WHAT IS NEEDED: Pictures in the listing do not belong in the copy, which should repeat exactly the lines from the one holding "Image resolution: width=907" through the last line.

DATA EXTRACT:
········
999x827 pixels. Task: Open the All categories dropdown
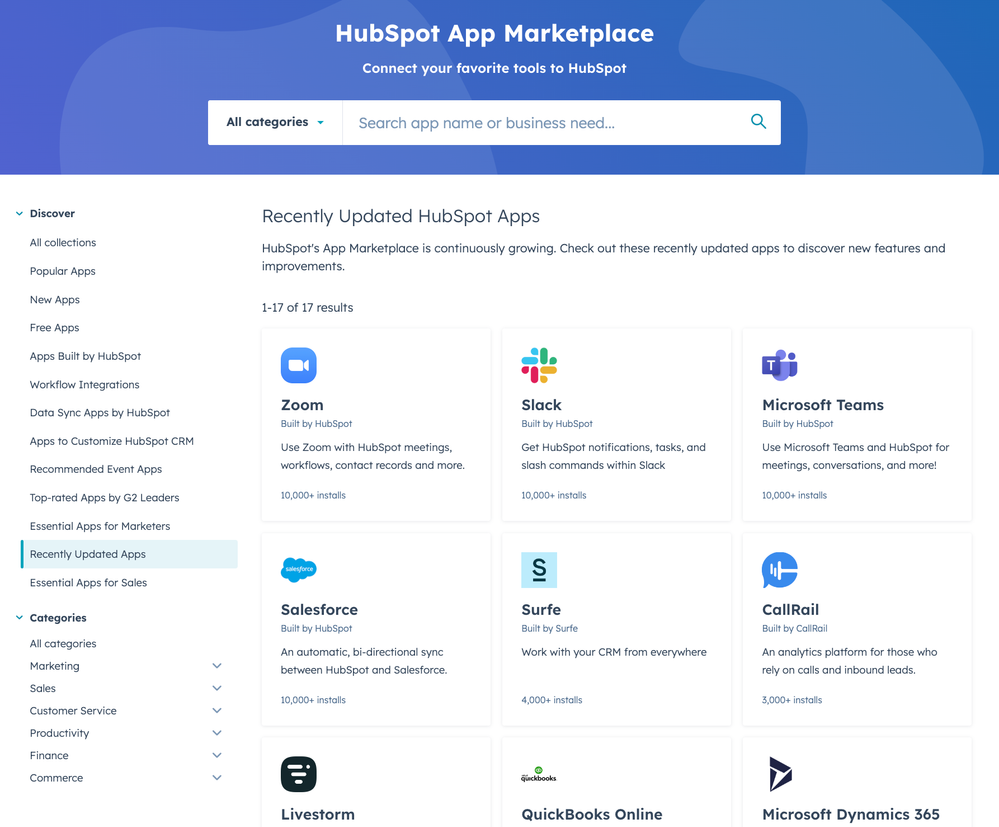(x=274, y=121)
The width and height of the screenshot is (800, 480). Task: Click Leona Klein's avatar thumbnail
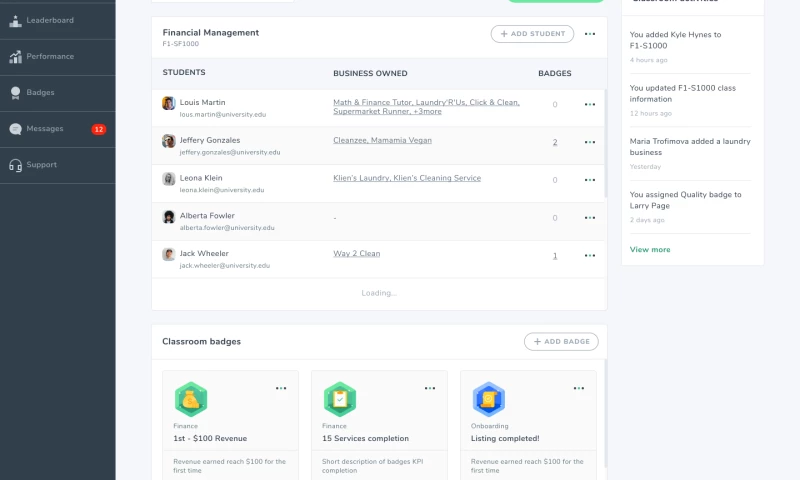click(169, 179)
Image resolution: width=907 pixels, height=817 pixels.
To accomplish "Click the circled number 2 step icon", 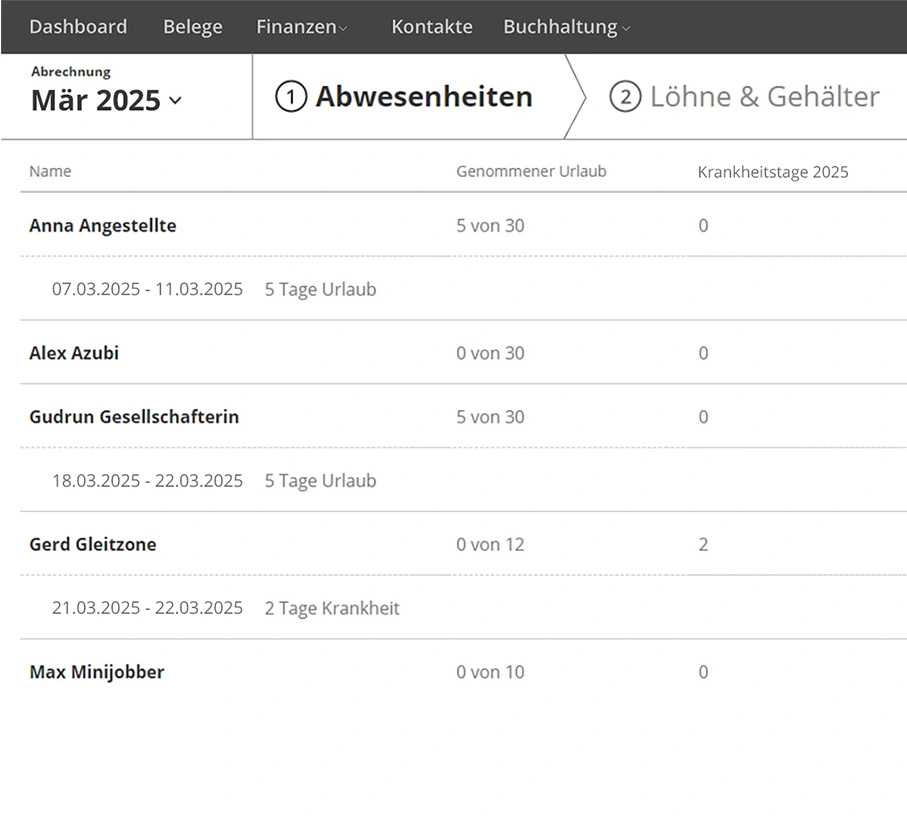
········
ANSWER TO THE EXERCISE:
Image resolution: width=907 pixels, height=817 pixels.
To accomplish "Click the circled number 2 step icon", 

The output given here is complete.